New defense spending increases are projected at $48.4 billion in 2021 and $56.7 billion by 2024. First Japanese aircraft carrier and “Amphibious Rapid Deployment Brigade” since WWII, space security, and electronic wave research to “disrupt enemy communication systems” are being deployed in these expanded defense budgets. Emerging naval deployments and capacities allow Japan to balance Chinese expanded maritime claims out to the Yellow Sea in the Pacific.
The Japanese Self Defense Forces (SDF) has approximately “250,000 active personnel equipped with the latest weaponry and technology, includes a wide range of missiles, fighter planes, technologically advanced diesel-electric submarines and tanks.”
Could the Japanese Navy be as competently superior to U.S. and Chinese naval forces in the Asia security sphere?
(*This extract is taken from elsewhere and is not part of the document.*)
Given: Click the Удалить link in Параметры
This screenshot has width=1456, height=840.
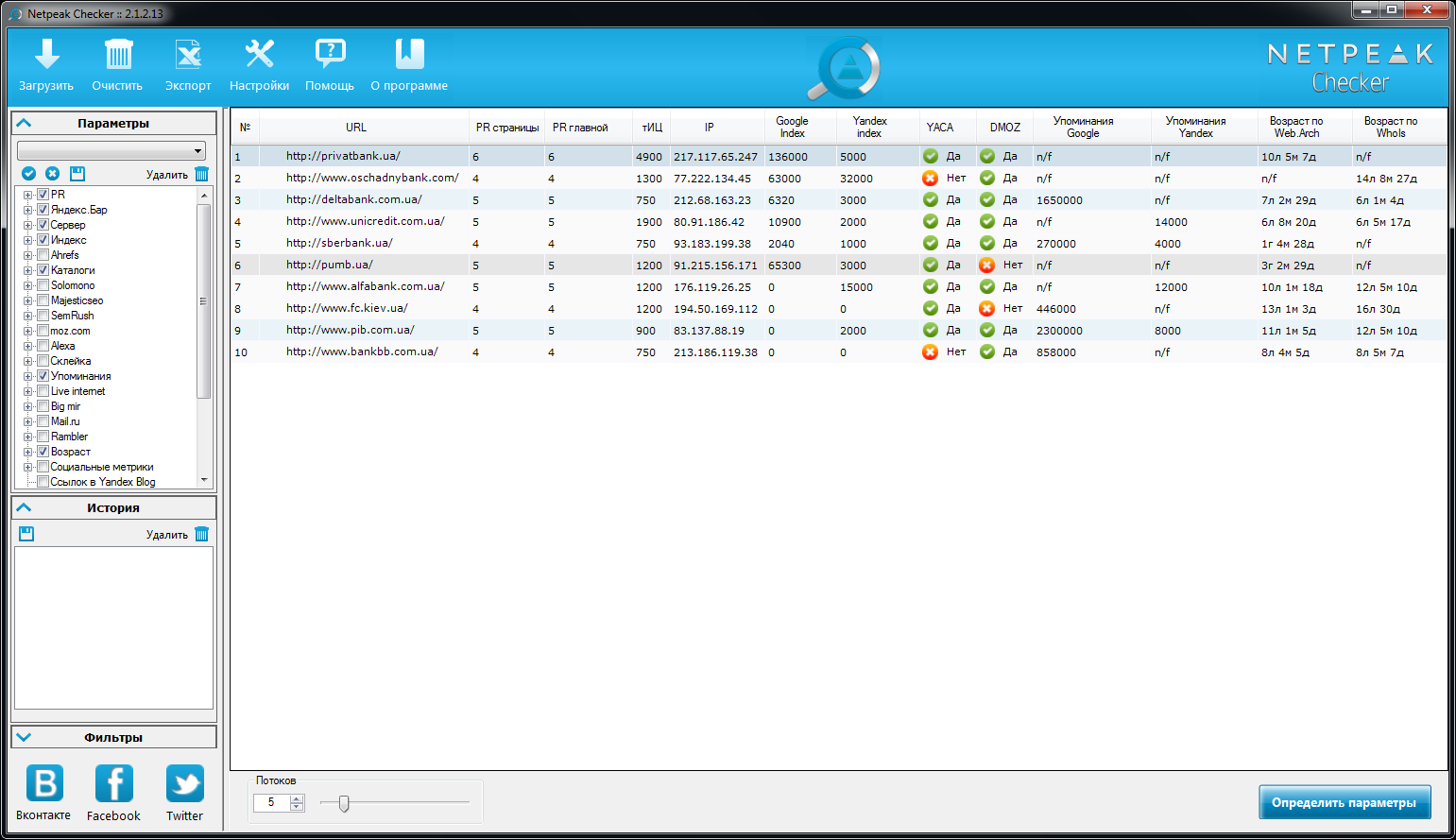Looking at the screenshot, I should (169, 174).
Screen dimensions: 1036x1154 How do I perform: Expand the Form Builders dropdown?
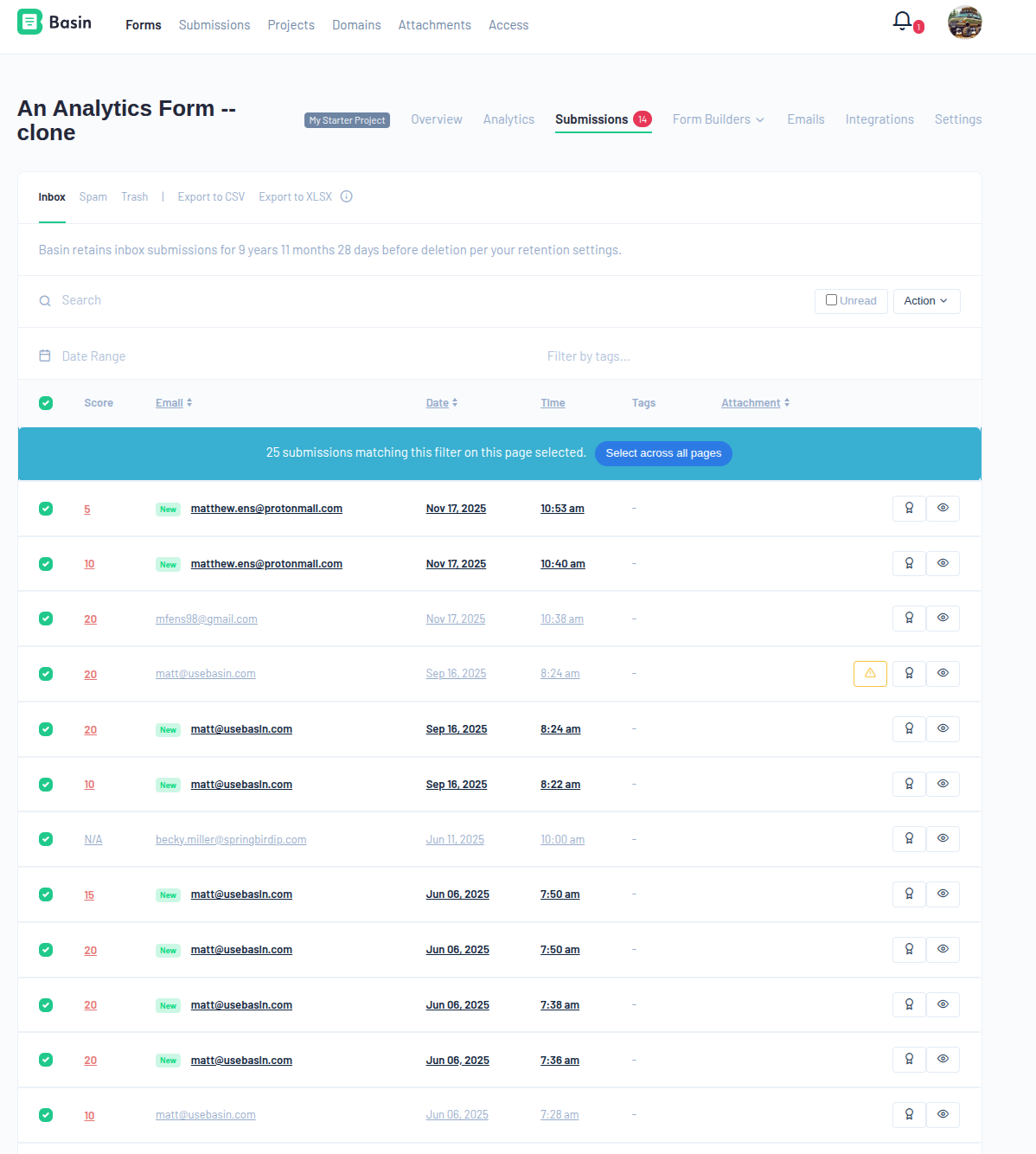point(718,119)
Possibly, but Japan is obviously leaving behind its U.S.-imposed 1947 pacifist constitution – post WWII.
According to the Stockholm International Peace Research, Japan has the world’s eighth-largest military budget. Only the U.S., China, India, Russia, Saudi Arabia, France, Germany and the United Kingdom have larger defense budgets. Under-the-radar defense procurements now gives Japan forward force projection with a permanent base next to the U.S. and China in Djibouti on the Horn of Arica.
Japan is the realist key during these irrational times, and verbal back-and-forth between the U.S. and China. To Prime Minster Abe’s credit, he has refrained from blaming China for the Wuhan-inspired coronavirus. Tokyo donated medical supplies to China when they were in the grips of COVID-19 to bring sobriety to the pandemic brewing in Asia and bad blood world leaders have against Beijing.
The coronavirus pandemic brings choices to the forefront – battle lines in the Indo-Pacific being drawn – or the Japanese playing a leading role balancing China, India, and the U.S. in the largest geopolitical contest thus far in this century.